Improving Control of How Web Pages Are Spidered and Harvested
by Michael Jensen, National Academies Press
Among the many challenges we've been facing recently are "crawlers"—Google, Yahoo, and the rest, spidering our sites and harvesting our pages to index.
According to our analysis, there are days when 60 percent of our traffic comes from Google recrawling our site, and 20 percent from Yahoo. We (to our shame) have not made good use of the "robots.txt" file (a file at the Web root that in essence tells crawlers what directories NOT to crawl, or files not to harvest), and in investigating further also have found a number of other options as well. There is, for example, a META tag that one can place in the HTML that says, in essence, "last updated on X date" which some crawlers use to determine if the whole file needs to be reharvested.

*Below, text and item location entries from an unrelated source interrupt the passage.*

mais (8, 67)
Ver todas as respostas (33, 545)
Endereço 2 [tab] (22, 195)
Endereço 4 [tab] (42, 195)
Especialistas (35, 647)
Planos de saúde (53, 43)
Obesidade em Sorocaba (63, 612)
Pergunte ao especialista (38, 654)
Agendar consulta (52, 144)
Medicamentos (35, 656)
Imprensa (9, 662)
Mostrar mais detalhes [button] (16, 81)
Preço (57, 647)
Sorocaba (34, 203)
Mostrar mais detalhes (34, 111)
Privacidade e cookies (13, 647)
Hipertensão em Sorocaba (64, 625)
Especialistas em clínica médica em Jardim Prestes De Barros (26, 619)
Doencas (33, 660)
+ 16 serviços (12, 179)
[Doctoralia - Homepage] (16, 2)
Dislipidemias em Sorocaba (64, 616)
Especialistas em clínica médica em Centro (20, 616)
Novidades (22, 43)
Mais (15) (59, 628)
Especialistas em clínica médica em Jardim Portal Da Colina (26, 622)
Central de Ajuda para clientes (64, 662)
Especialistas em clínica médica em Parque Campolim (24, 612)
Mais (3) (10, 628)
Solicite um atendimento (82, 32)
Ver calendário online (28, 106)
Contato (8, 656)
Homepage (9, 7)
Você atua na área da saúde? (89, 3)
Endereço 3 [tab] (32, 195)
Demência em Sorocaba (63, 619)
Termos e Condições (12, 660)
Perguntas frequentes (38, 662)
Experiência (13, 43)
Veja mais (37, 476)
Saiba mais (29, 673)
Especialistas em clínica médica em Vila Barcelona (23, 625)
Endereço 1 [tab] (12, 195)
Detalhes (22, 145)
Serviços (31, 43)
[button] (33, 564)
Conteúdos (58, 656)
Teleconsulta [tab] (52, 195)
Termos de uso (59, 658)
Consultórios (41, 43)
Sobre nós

There is also a useful "nofollow" tag that we implemented for some of our links. Our home page has "Popular Searches"—a live link that sends a preset query to our search engine. On our search results page, we have "likely searches" (terms extracted from the search results, for a user to try) that did the same sending-of-a-query. So Google would crawl the home page, follow the popular search terms (initiating our CGI script), harvest the search engine results, and then follow all the links on that page, including the 20 "likely searches" listed on the results page.... and on we go, cycling along. That kind of thrashing was killing us.
By simply placing, in the href line, the word "nofollow" (as in [a href="blabla" nofollow]), Google stopped following those links. Made our machines o-so-much happier, and our bandwidth requirements lower.
We're in the process of making other changes, but are going slowly, because we like our stuff to be well-indexed, and don't want to kill the goose laying those golden eggs!